● **Work request**
What you should end up with is an exact copy of the lines from the one holding "Select the Cough symptom cell" through the last line of the entries below, both included, and nothing else; leave every picture out.

Stored records:

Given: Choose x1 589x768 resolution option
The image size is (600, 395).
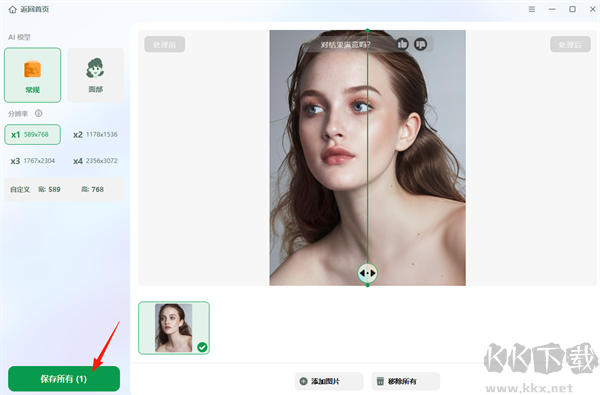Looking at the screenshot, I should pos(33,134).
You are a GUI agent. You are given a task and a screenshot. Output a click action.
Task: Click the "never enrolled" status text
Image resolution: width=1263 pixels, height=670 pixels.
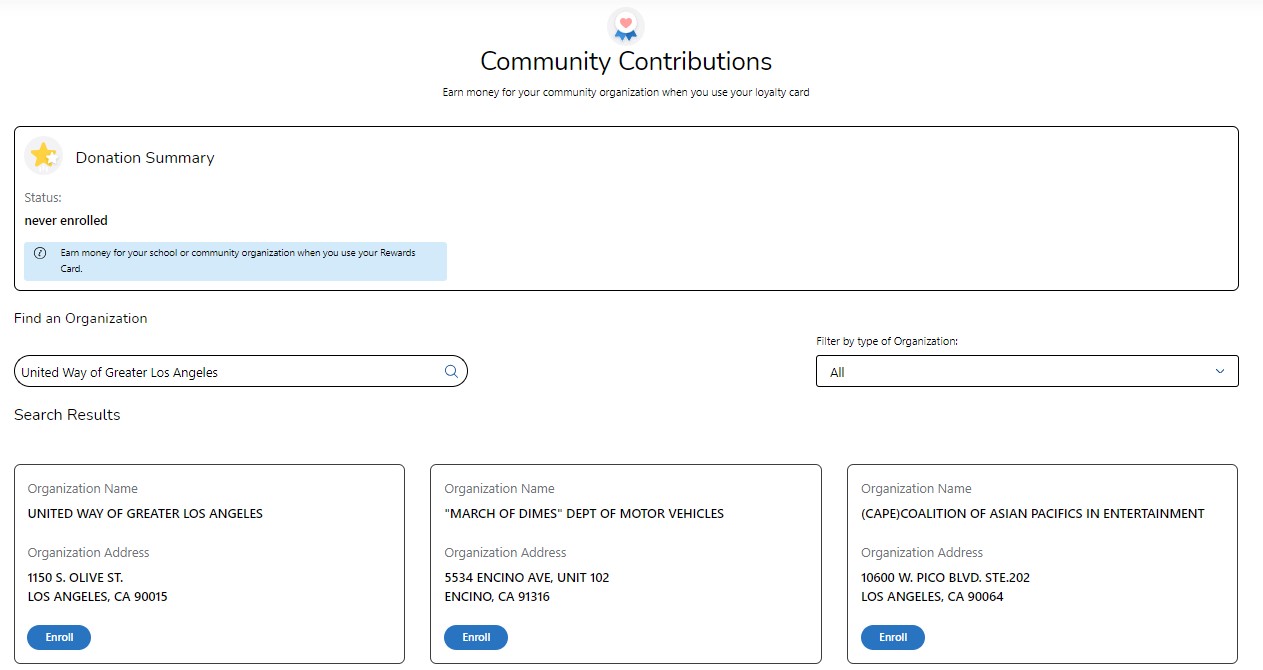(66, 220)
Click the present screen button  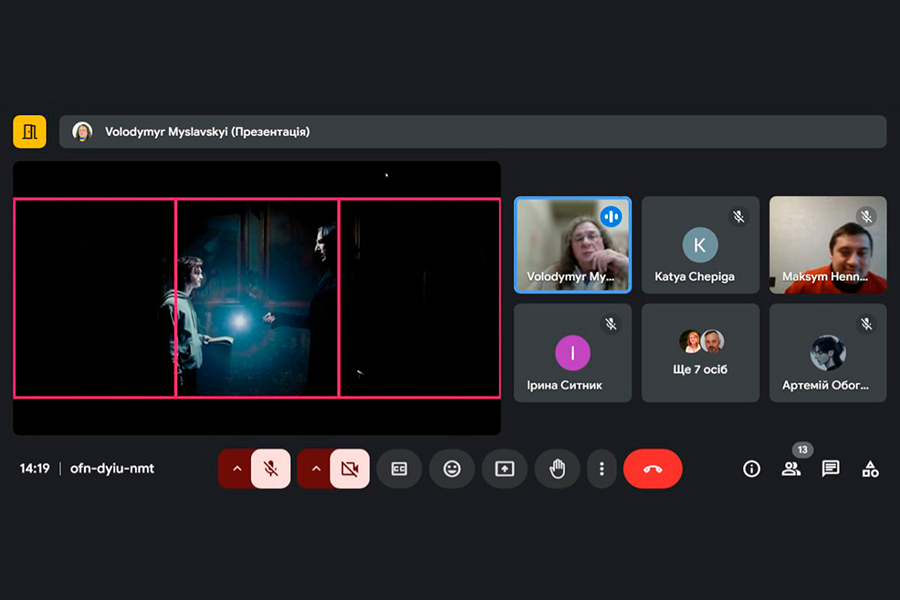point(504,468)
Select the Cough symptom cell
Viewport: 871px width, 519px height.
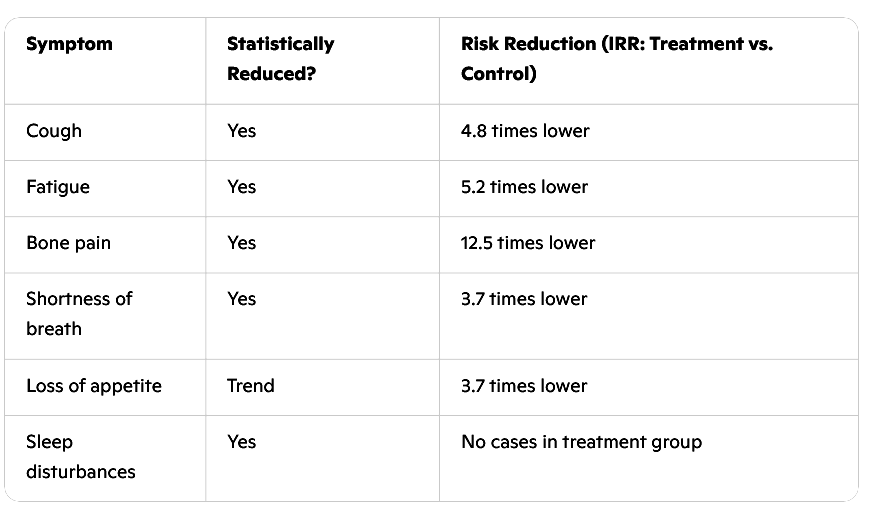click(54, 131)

● **Completed task**
Select the Cough symptom cell
Viewport: 871px width, 519px height.
click(54, 131)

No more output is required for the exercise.